All effect checking happens at compile time:

  • No runtime overhead for effect tracking
  • Missing effects are caught before deployment
  • Effect mismatches are compilation errors
fn risky_operation() uses (mut state: CriticalState) {
}
// This would cause a compiler error:
// fn caller() {
// risky_operation() // Error: CriticalState not available
// }
// Must declare the effect to call risky_operation
fn valid_caller() uses (mut state: CriticalState) {
risky_operation()
}

This error appears at compile time, not when the contract is deployed or called.

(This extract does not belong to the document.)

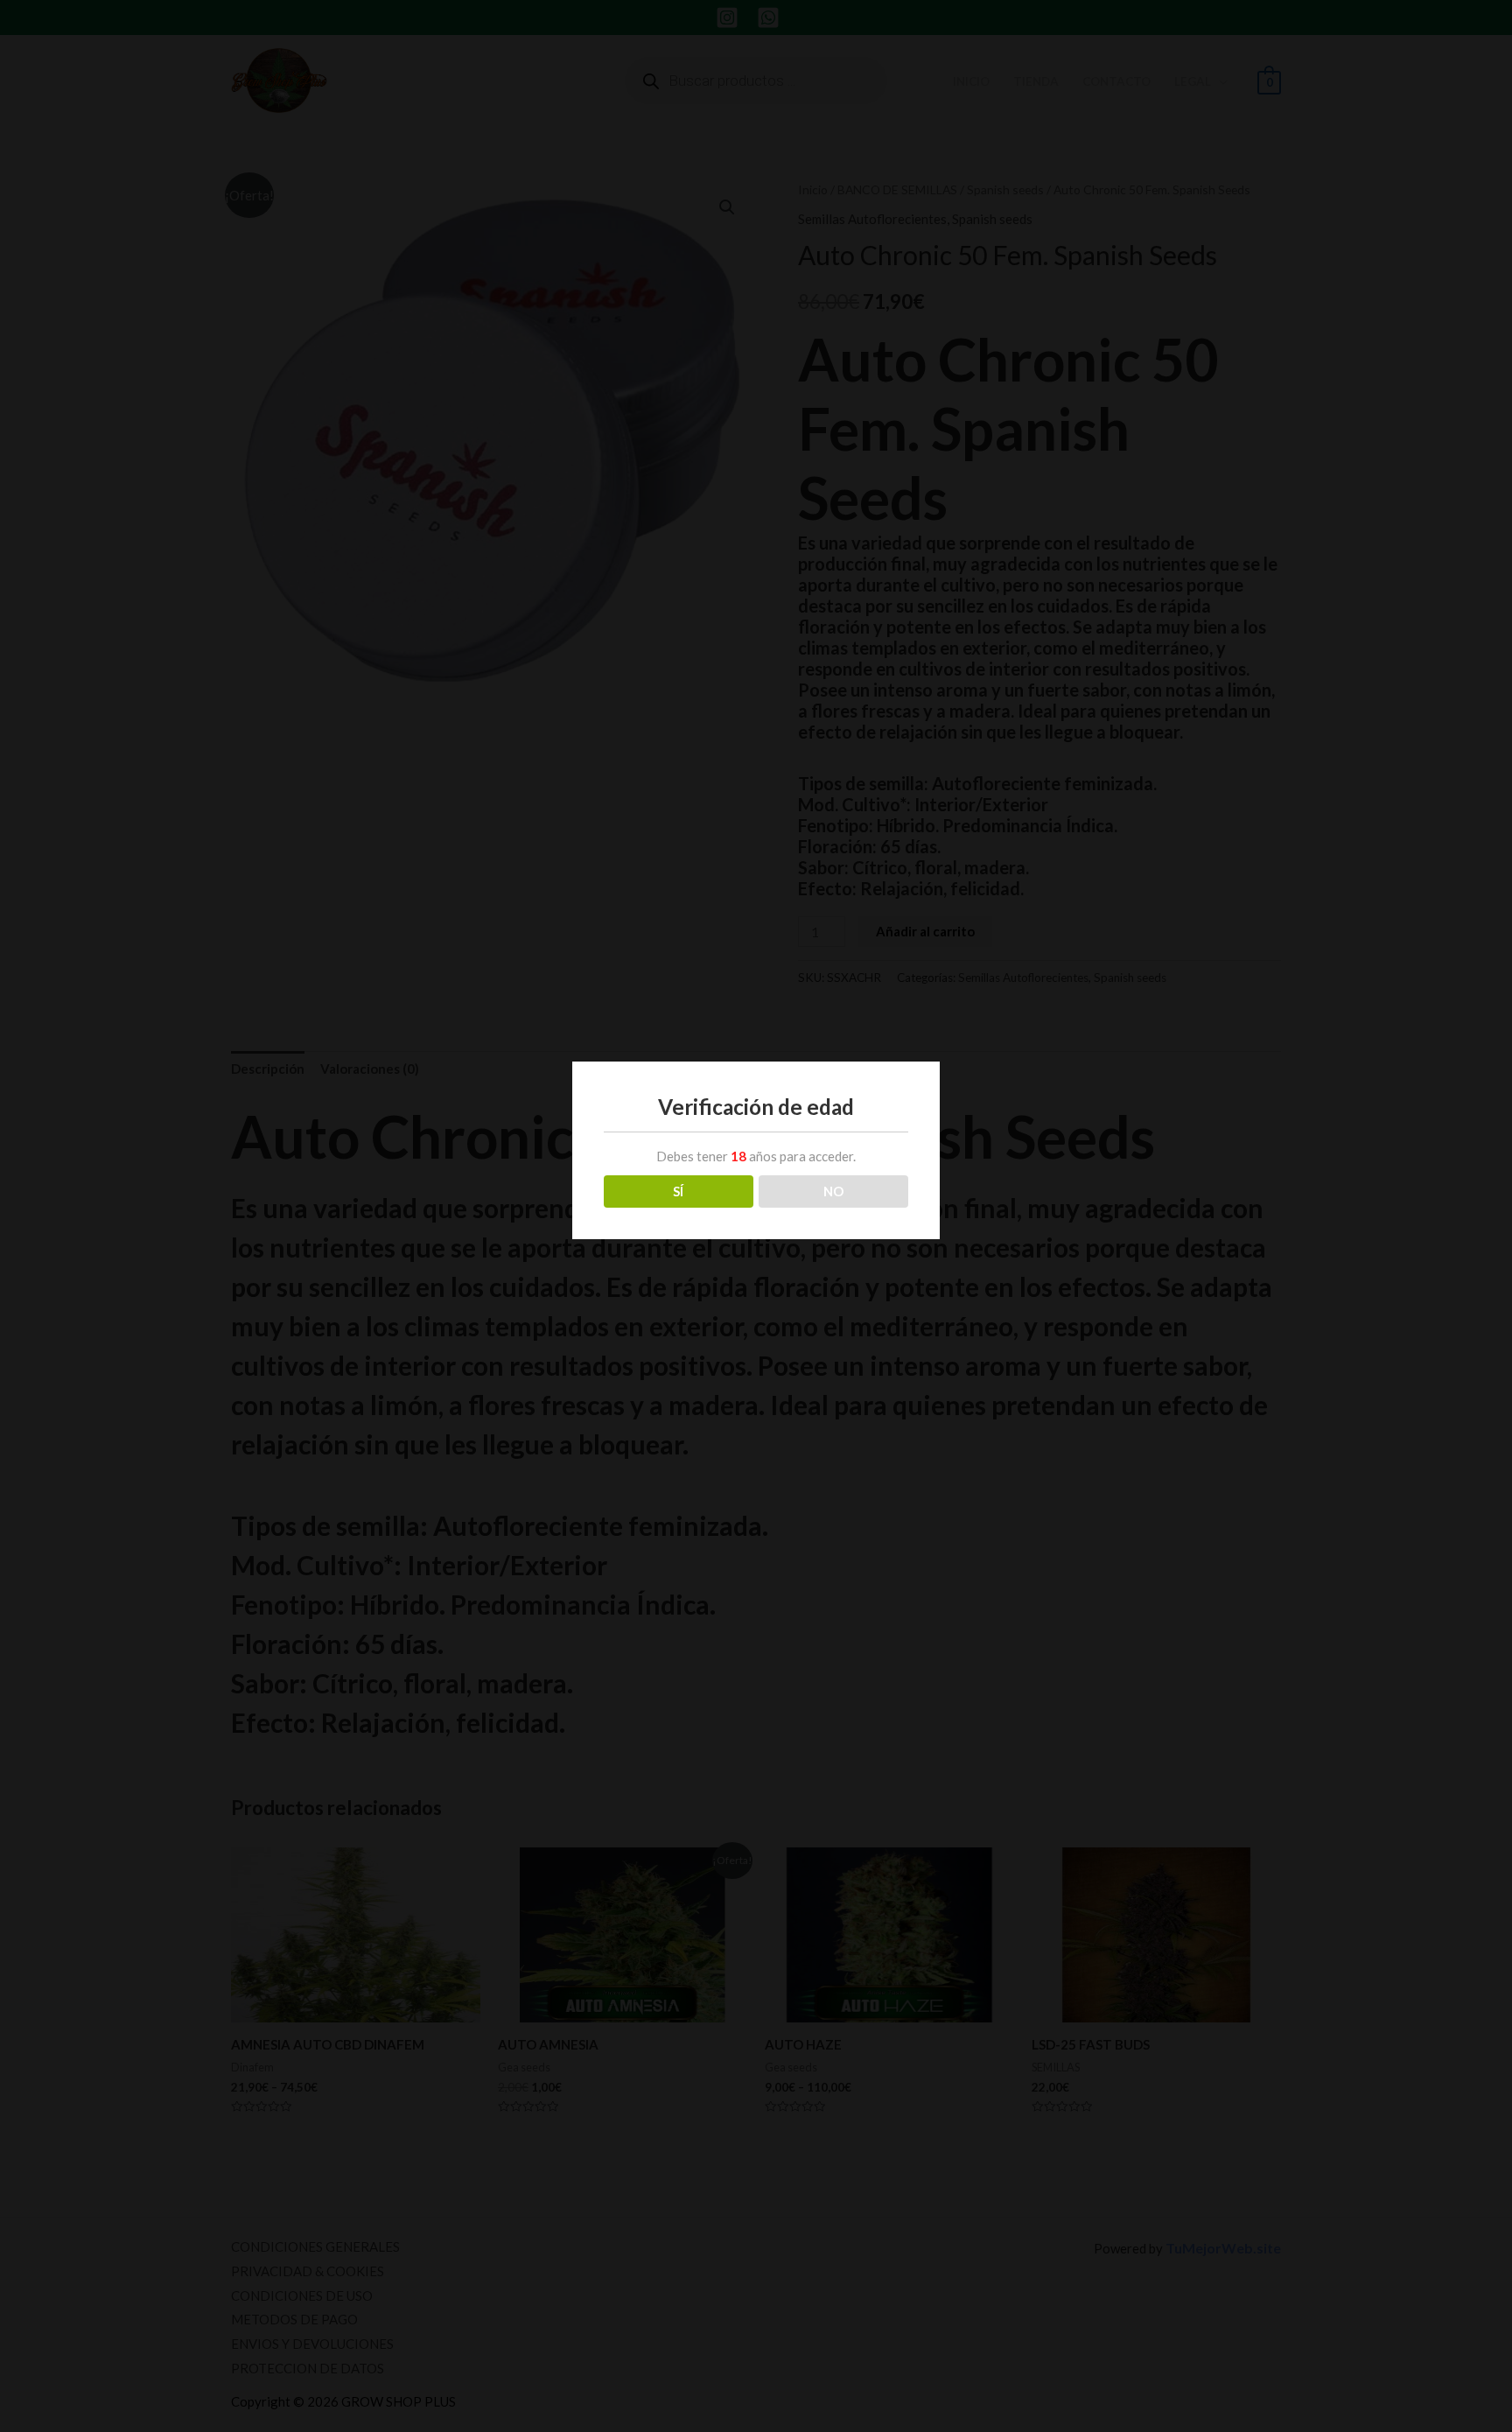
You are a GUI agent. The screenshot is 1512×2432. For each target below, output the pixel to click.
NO (833, 1191)
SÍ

AspectWithout EffectsWith Effects
DependenciesHidden in implementationVisible in signature
Security auditMust read all codeCheck signatures first
TestingComplex mockingSimple effect injection
RefactoringRuntime errorsCompile-time errors
Principle of least privilegeManual disciplineCompiler enforced

Effects transform implicit dependencies into explicit, compiler-checked declarations:

  1. Security: Limit what each function can access
  2. Testability: Mock effects easily for isolated tests
  3. Reasoning: Understand code from signatures alone
  4. Safety: Catch errors at compile time, not runtime

For smart contracts where security is critical and bugs are costly, effects provide essential guarantees that make your code safer and more maintainable.